Assistant Examiner: Conley; Fredrick C.
Attorney, Agent or Firm: Burns, Doane, Swecker & Mathis,
L.L.P.
Claims
What is claimed is:
1. A cushioning support for cushions, comprising a plurality of
spring elements forming a grid structure; each spring element
including a multi-sided base, a compression spring structure
disposed on said base, and a bearing plate disposed atop said
spring structure and adapted to support a cushion; said bases being
removably interconnected to vary the size and shape of the
cushioning support; each base formed with connectors releasably
connecting at least two, and not more than four, sides thereof
directly with connectors of respective adjacent bases to form said
grid structure; some of said bases having more than two sides
thereof connected with sides of respective adjacent bases, whereby
said grid structure is two-dimensional.
2. The cushioning support according to claim 1, wherein said spring
elements are formed of a synthetic material.
3. The cushioning support according to claim 1, wherein each base
includes outwardly projecting adapters, some of said adapters
carrying tabs, and others of said adapters formed with recesses to
receive said tabs of an adjacent base, said tabs and recesses
defining said connectors.
4. The cushioning support according to claim 1, wherein said spring
structure of each spring element is of one-piece construction with
said base.
5. The cushioning support according to claim 4, wherein each
adapter has a height equal to one-half the height of a portion of
said base to which it is attached.
6. The cushioning support according to claim 1, wherein each of
said multi-sided bases includes four sides, two adjacent ones of
said sides having adapters with tabs, and the other two adjacent
sides having adapters with recesses, wherein said tabs of each
spring element are connectable to said recesses of another spring
element; said tabs and recesses defining said connectors.
7. The cushioning support according to claim 6, wherein some of
said spring elements are one-half the width of others of said
spring elements.
8. The cushioning support according to claim 1, wherein said
connectors comprise arms extending between bases of adjacent spring
elements.
9. The cushioning support according to claim 1, wherein said spring
structure comprises a separate member from its respective base and
is connected thereto.
10. A cushioning support for cushions, comprising a plurality of
elements forming a grid structure, compression springs mounted on
respective ones of the elements, and bearing plates disposed atop
respective springs; the bearing plates disposed closely adjacent
one another to form a support surface for a cushion; the elements
being removably interconnected so that the size and shape of the
cushioning support can be varied to conform to the size and shape
of a cushion to be supported, wherein each element includes four
sides, two adjacent ones of the sides having adapters with tabs,
and the other two adjacent sides having adapters with recesses,
wherein the tabs of each element are connectable to recesses of
another element.
Description
BACKGROUND OF THE INVENTION
The invention pertains to a cushioning support for cushions of
various shapes and sizes which have spring elements placed on a
rigid or semi-rigid base in regular sequence and spacing, wherein
the spring elements can be attached to the base and carry bearing
plates upon which a mattress overlay is placed, particularly for
the retrofit of beds.
In the cushioning of beds, a well known design (for example from DE
36 12 603 A1, EP-A-0 031 132, and DE 93 17 114 U1) is known wherein
the sleeping surface is divided up into individual areas.
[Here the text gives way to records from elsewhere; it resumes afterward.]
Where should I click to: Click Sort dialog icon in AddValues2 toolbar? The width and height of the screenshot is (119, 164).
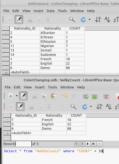coord(98,19)
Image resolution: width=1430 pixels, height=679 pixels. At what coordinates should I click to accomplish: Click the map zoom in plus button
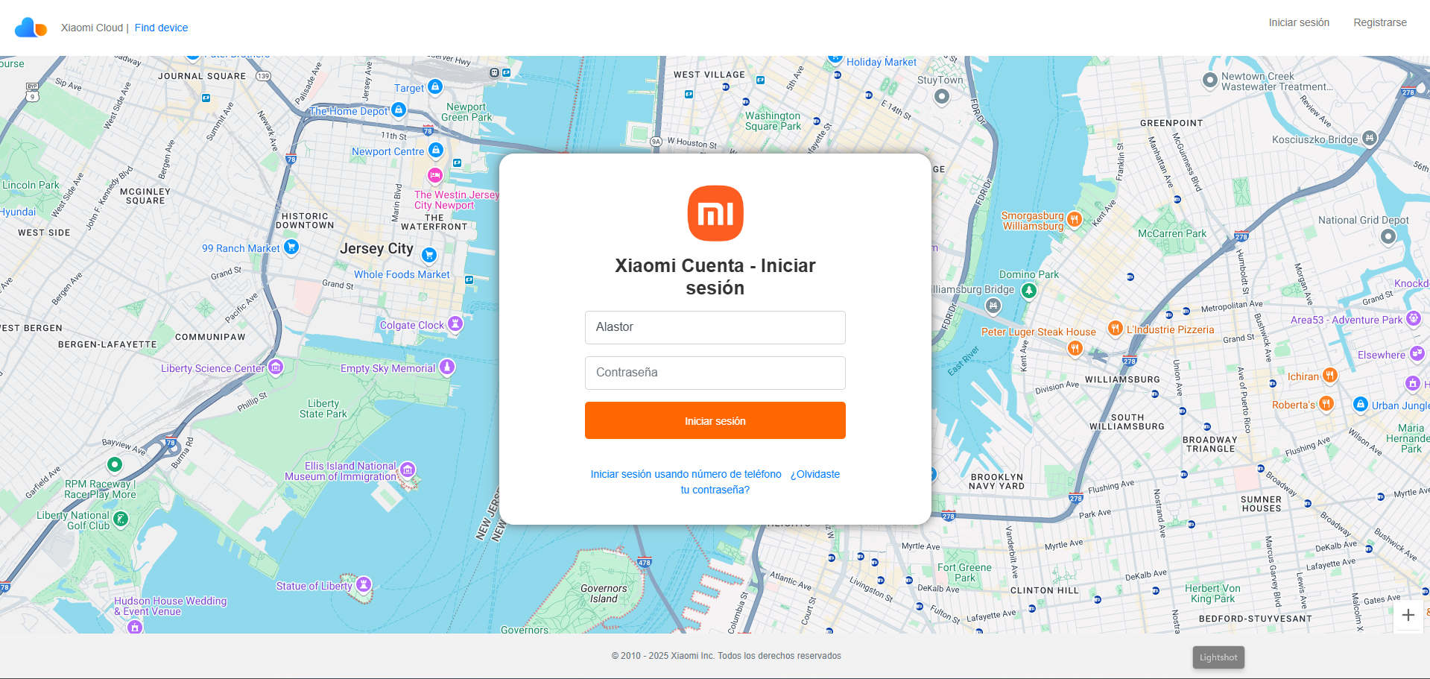click(1408, 615)
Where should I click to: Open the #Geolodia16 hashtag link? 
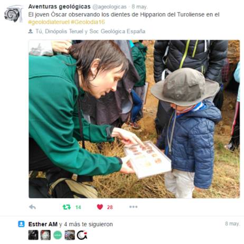tap(88, 22)
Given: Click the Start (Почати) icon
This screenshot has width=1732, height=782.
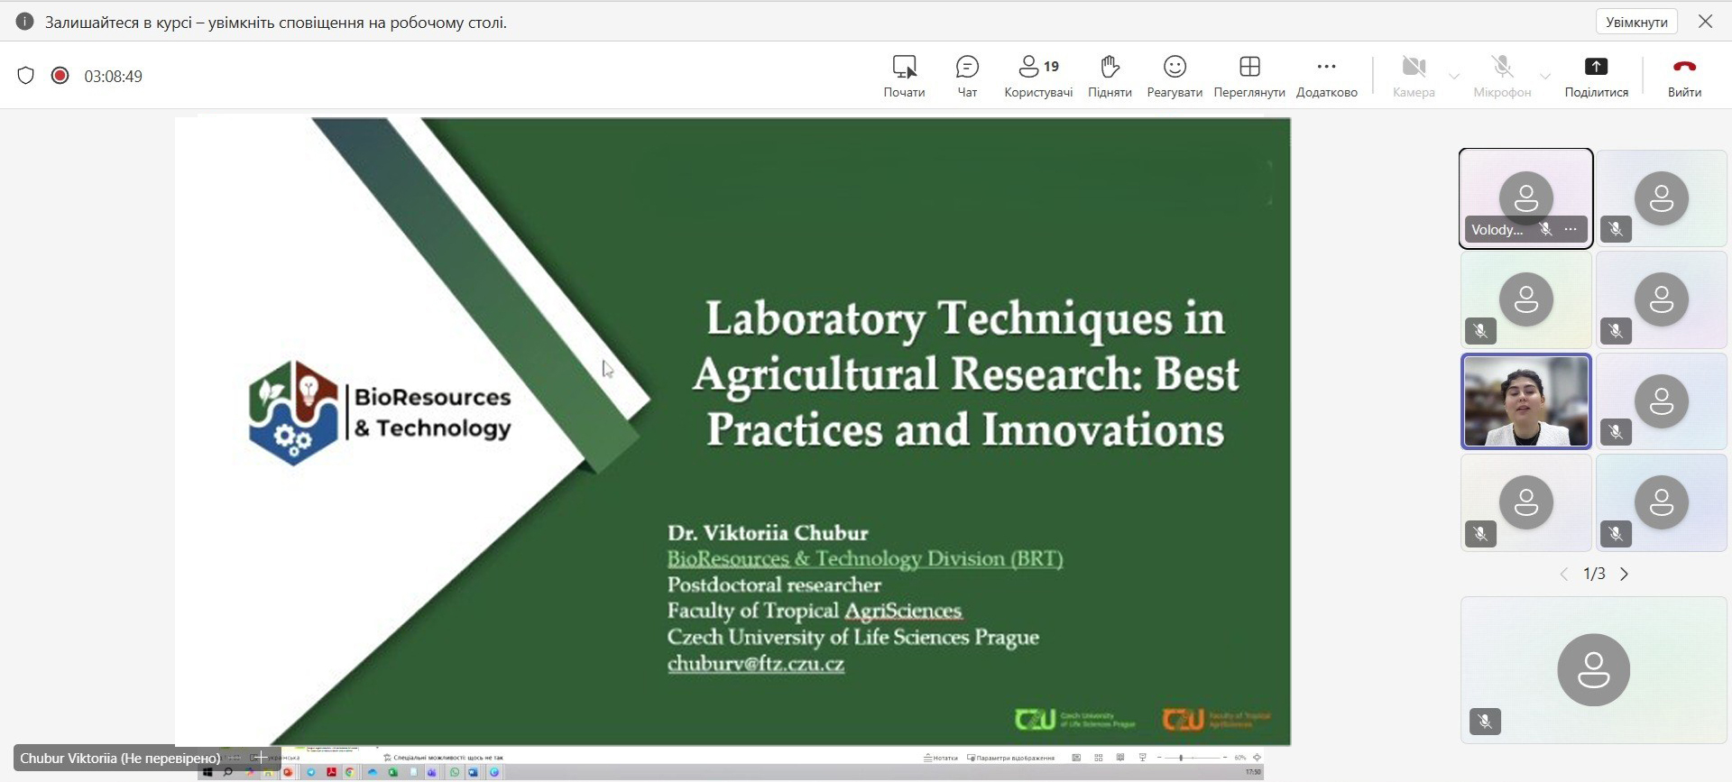Looking at the screenshot, I should [904, 76].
Each of
these individual areas has a bearing plate. The sum of these
bearing plates forms the sleeping surface which is provided with a
(simple) overlay (e.g., a mattress). This type of cushioning offers
considerably more comfort compared to mattresses placed on slats.
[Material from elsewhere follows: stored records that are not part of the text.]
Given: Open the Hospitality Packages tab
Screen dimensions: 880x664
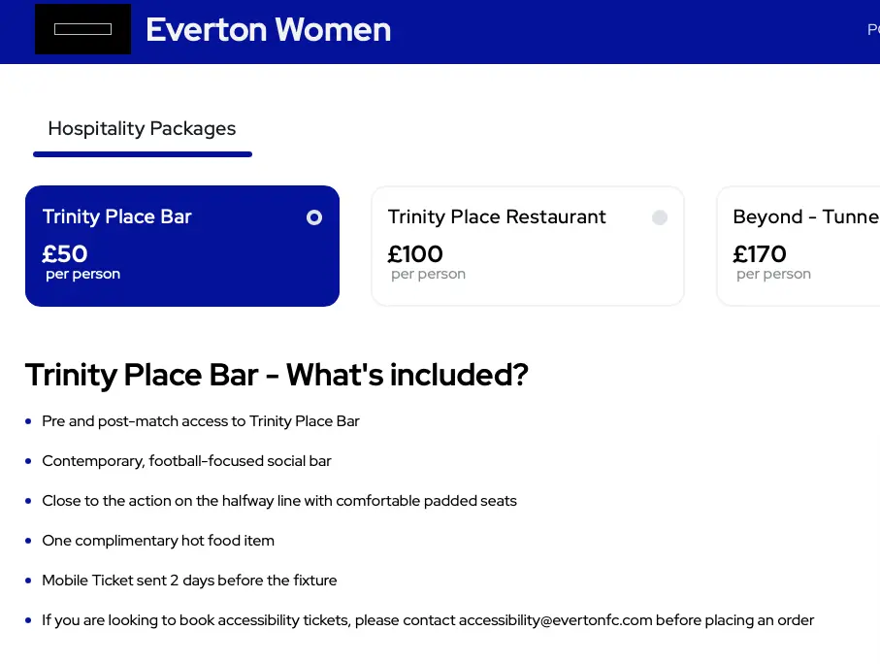Looking at the screenshot, I should [142, 129].
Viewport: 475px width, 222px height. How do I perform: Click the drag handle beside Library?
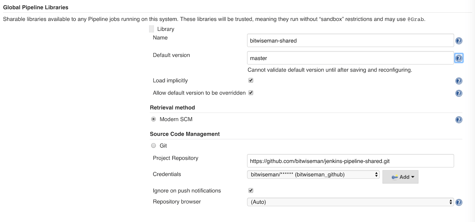click(151, 29)
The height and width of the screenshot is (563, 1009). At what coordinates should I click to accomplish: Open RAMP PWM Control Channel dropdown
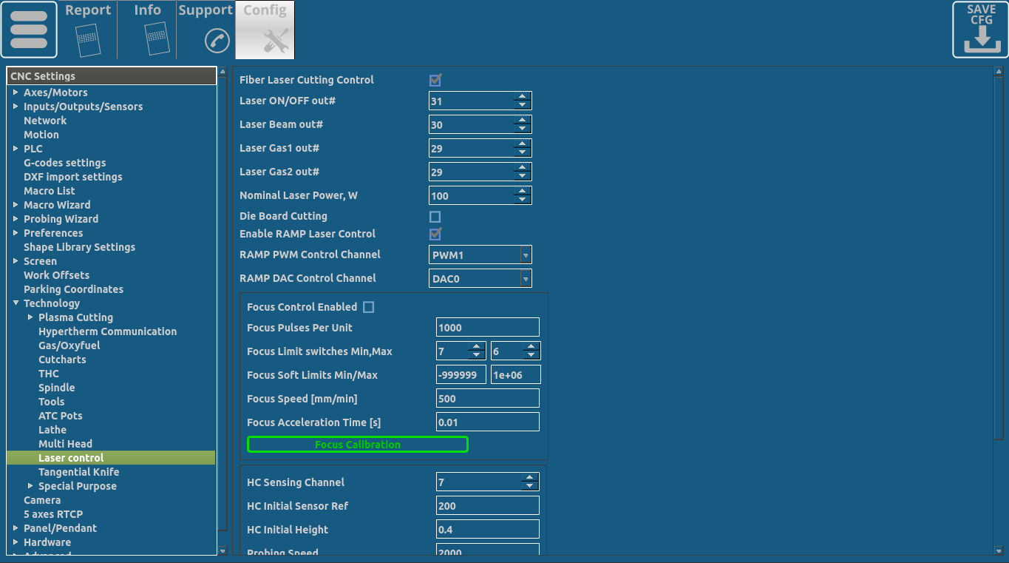[x=526, y=255]
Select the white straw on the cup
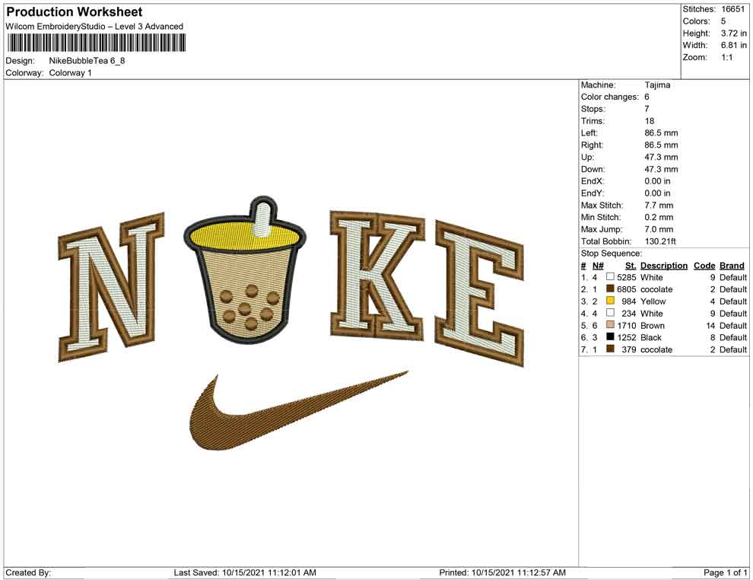Image resolution: width=753 pixels, height=580 pixels. pos(261,218)
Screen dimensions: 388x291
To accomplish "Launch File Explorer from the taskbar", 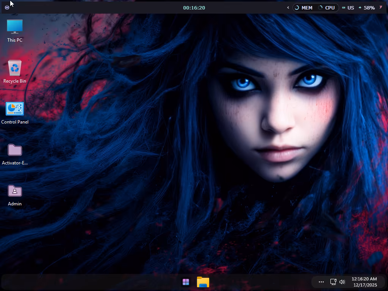I will 203,282.
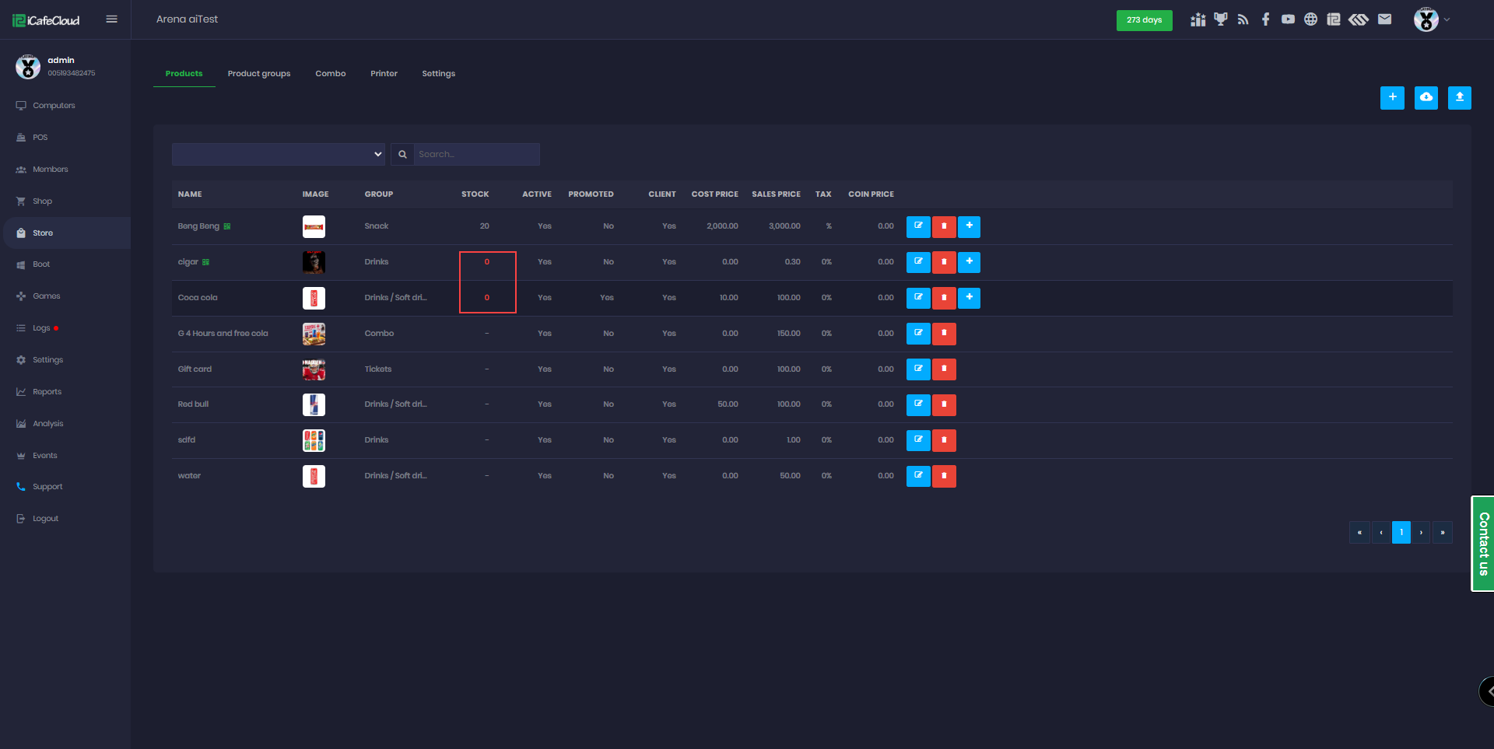Expand the collapsed side panel arrow
1494x749 pixels.
[x=1487, y=691]
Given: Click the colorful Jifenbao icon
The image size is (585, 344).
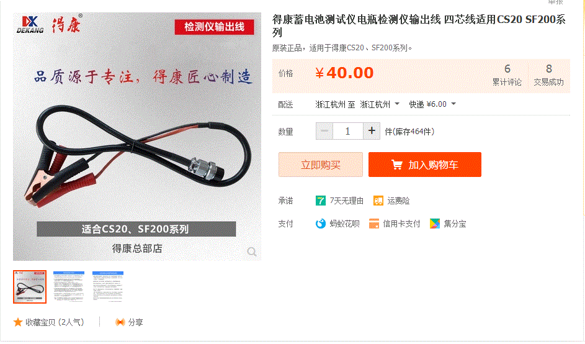Looking at the screenshot, I should (x=435, y=224).

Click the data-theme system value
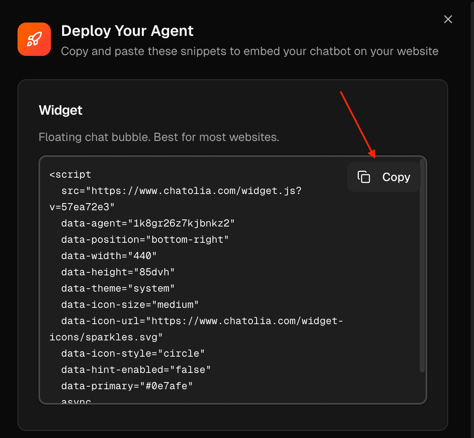pyautogui.click(x=118, y=288)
Such cushion bases must always, however, be combined with a
mattress frame so that only the dimensions of the bed can be
accommodated, wherein its rectangular form must be taken into
account. Retrofit of unusual shapes or shapes differing from
rectangular shapes is not possible.
SUMMARY OF THE INVENTION
The objective of the invention is therefore to propose a cushion
base of this general type which advances a step beyond the previous
state of the technology, and which is adjustable to the size and
shape of the cushion or sleeping surface and which conserves
weight, which allows problem-free retrofit of existing cushion
surfaces, particularly of beds and which can be manufactured
economically and easily with ease of installation.
The present invention relates to a cushioning support for cushions,
comprising a plurality of elements forming a grid structure;
compression springs mounted on respective ones of the elements; and
bearing plates disposed atop respective springs. The bearing plates
are disposed closely adjacent one another to form a support surface
for a cushion. The elements are removably interconnected so that
the size and shape of the cushioning support can be varied to
conform to the size and shape of a cushion to be supported.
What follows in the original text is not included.